(INFORMATION PROVIDED begins)

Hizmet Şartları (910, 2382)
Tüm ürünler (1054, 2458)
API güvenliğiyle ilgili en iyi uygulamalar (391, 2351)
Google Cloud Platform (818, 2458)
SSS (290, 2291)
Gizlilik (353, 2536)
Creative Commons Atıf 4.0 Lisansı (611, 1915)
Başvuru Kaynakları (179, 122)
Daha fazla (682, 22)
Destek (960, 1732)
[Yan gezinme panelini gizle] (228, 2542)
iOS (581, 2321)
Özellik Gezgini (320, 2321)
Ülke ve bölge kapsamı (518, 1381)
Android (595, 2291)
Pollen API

(INFORMATION PROVIDED ends)

INSTRUCTIONS TO FOLLOW >>
Reproduce each entry word for word.

TASK RESPONSE >>
Hizmet Şartları (910, 2382)
Tüm ürünler (1054, 2458)
API güvenliğiyle ilgili en iyi uygulamalar (391, 2351)
Google Cloud Platform (818, 2458)
SSS (290, 2291)
Gizlilik (353, 2536)
Creative Commons Atıf 4.0 Lisansı (611, 1915)
Başvuru Kaynakları (179, 122)
Daha fazla (682, 22)
Destek (960, 1732)
[Yan gezinme panelini gizle] (228, 2542)
iOS (581, 2321)
Özellik Gezgini (320, 2321)
Ülke ve bölge kapsamı (518, 1381)
Android (595, 2291)
Pollen API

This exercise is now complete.